WORKDIR=/work/users/${USER}

export GAROOT
#--------------------------------------------------------
umask 0022
ulimit -s unlimited

export LANG=
export LC_ALL=C

module purge
module load intel/19.1.2
module load mkl/2020.0.2
module load mpi/openmpi/3.1.0/intel20
module load cmake/3.16.3

cd $WORKDIR
if [ -d OpenMolcas ]; then
  mv OpenMolcas OpenMolcas_tmp
  rm -rf OpenMolcas_tmp
fi

tar zxf ${TARBALL}
cd OpenMolcas
git submodule update --init External/libmsym
git submodule update --init External/efp
git submodule update --init External/libwfa

mkdir build && cd build

export FC=mpif90
export CC=mpicc
export CXX=mpicxx

cmake .. -DCMAKE_INSTALL_PREFIX=${INSTALL_DIR} \
         -DMPI_Fortran_COMPILER=${FC} \
         -DMPI_C_COMPILER=${CC} \
         -DMPI_CXX_COMPILER=${CXX} \
         -DMPI=ON \
         -DGA=ON \
         -DOPENMP=ON \
         -DLINALG=MKL \
         -DHDF5=ON \
         -DTOOLS=ON \
         -DFDE=ON \
         -DEFPLIB=ON \
         -DMSYM=ON \
         -DNEVPT2=OFF \
         -DDMRG=OFF \
         -DWFA=ON

make -j${PARALLEL}

export MOLCAS_NPROCS=1
export OMP_NUM_THREADS=1
pymolcas verify

export MOLCAS_NPROCS=2
export OMP_NUM_THREADS=2
pymolcas verify

make install

Test

OpenMolcas test results are copied to /local/apl/lx/openmolcas21.10/test_results directory.

serial

• grayzone: 834 Skipped (not enabled gromacs function)
• there were no errors on manually tested extra/835.input (for WFA).

parallel

• standard: all the tests passed
• additional: following tests were skipped (not available).
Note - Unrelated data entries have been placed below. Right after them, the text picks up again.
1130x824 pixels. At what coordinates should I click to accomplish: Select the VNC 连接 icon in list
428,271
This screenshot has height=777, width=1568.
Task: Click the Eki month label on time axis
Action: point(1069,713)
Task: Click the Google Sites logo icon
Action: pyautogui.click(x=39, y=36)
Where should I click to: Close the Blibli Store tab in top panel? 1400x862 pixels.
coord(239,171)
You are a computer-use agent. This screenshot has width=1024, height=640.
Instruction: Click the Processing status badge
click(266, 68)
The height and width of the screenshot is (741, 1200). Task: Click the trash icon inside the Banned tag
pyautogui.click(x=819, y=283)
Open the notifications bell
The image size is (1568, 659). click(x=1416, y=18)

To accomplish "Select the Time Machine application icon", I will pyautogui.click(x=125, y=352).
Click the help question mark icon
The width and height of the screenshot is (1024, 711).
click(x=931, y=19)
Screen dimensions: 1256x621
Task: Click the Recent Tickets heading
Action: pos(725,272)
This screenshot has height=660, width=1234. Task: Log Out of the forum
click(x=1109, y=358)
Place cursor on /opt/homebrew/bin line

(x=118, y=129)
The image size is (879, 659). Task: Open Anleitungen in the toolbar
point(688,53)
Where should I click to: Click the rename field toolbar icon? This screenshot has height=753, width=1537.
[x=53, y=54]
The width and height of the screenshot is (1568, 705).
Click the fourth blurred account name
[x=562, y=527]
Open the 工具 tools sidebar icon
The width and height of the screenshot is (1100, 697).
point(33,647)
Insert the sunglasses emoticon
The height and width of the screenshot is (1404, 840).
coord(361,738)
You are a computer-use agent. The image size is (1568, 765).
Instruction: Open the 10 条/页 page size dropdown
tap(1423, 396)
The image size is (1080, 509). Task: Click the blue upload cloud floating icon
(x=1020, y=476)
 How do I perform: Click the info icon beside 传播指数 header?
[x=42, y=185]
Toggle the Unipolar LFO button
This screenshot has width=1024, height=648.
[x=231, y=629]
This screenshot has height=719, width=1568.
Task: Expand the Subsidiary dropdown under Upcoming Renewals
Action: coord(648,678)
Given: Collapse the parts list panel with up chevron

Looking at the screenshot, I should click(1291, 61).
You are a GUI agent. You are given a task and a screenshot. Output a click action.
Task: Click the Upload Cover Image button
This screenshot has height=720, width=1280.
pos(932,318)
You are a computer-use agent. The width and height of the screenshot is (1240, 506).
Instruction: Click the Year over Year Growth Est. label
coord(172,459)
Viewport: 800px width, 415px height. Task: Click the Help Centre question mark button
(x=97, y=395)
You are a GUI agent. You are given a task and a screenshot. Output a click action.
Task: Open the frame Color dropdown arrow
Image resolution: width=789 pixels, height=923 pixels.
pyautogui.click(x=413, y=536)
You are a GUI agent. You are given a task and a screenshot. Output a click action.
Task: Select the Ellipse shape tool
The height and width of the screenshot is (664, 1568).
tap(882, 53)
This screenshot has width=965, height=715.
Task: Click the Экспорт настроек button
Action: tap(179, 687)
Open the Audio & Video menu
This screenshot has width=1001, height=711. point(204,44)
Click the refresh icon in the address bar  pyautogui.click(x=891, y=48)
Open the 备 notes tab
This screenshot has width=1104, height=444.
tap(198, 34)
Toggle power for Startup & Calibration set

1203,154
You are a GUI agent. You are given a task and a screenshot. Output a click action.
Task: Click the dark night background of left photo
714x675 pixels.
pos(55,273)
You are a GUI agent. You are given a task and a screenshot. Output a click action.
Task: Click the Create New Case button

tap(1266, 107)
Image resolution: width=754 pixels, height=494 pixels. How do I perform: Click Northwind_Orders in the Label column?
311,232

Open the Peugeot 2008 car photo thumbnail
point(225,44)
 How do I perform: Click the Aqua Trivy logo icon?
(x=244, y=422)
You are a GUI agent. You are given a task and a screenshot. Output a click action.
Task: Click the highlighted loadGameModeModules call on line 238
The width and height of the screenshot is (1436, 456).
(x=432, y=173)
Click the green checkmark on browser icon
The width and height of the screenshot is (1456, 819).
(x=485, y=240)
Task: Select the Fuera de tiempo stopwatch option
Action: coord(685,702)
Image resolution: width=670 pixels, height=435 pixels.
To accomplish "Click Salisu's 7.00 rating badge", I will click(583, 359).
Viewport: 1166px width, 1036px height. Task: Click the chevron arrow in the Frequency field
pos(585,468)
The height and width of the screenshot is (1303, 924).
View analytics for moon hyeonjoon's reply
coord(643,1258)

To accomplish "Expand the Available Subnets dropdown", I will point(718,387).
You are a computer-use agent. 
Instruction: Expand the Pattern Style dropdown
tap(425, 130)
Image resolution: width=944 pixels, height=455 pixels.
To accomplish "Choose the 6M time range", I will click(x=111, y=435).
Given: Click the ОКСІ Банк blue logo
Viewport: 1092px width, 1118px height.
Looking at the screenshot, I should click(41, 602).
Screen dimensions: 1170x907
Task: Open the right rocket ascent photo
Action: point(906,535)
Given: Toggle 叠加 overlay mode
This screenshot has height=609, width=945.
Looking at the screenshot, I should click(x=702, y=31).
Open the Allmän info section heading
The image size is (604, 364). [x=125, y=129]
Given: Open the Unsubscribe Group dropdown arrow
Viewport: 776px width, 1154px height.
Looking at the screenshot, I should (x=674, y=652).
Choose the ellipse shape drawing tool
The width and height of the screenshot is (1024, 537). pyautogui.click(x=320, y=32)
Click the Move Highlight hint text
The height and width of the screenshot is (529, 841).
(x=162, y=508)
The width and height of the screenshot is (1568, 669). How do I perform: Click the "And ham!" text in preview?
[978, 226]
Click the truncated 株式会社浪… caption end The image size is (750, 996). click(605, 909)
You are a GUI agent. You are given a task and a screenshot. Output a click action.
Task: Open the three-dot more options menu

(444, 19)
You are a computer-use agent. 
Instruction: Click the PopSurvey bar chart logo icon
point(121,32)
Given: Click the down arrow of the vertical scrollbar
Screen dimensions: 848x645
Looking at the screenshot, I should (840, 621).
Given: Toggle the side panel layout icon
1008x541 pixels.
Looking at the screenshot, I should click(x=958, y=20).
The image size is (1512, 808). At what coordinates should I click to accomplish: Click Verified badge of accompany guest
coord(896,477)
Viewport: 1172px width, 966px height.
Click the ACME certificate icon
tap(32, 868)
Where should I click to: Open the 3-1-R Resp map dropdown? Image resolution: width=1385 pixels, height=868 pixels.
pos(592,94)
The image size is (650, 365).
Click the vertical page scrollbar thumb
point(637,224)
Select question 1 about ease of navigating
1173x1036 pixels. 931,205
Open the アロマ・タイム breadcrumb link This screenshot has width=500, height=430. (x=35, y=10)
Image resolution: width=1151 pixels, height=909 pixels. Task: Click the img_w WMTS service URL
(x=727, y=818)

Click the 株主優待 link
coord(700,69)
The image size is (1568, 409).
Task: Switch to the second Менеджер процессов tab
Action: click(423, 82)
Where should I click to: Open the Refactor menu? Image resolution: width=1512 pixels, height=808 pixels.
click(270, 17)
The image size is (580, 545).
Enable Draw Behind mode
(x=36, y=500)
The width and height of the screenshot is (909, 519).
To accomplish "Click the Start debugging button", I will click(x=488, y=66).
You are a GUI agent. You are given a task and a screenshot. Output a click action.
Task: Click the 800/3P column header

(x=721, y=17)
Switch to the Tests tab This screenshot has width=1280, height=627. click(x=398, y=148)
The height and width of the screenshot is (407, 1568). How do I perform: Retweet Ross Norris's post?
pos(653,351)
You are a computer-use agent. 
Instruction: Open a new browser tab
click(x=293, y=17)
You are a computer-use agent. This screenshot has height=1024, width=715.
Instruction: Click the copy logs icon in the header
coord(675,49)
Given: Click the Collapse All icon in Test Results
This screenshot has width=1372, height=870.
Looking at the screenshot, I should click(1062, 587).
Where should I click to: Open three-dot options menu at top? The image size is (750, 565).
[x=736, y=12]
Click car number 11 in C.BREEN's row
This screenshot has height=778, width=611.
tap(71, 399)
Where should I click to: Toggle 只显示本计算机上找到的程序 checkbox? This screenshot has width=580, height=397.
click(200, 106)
Other tests have passed without problems.
  • 310, 330, 339, 340, 341, 343, 344, 411, 806, 809, 810, 811, 812, 822, 855
• grayzone: 834 Skipped.

Notes

• Almost the same installation procedure as v20.10.
  • libwfa was enabled additionally in this build.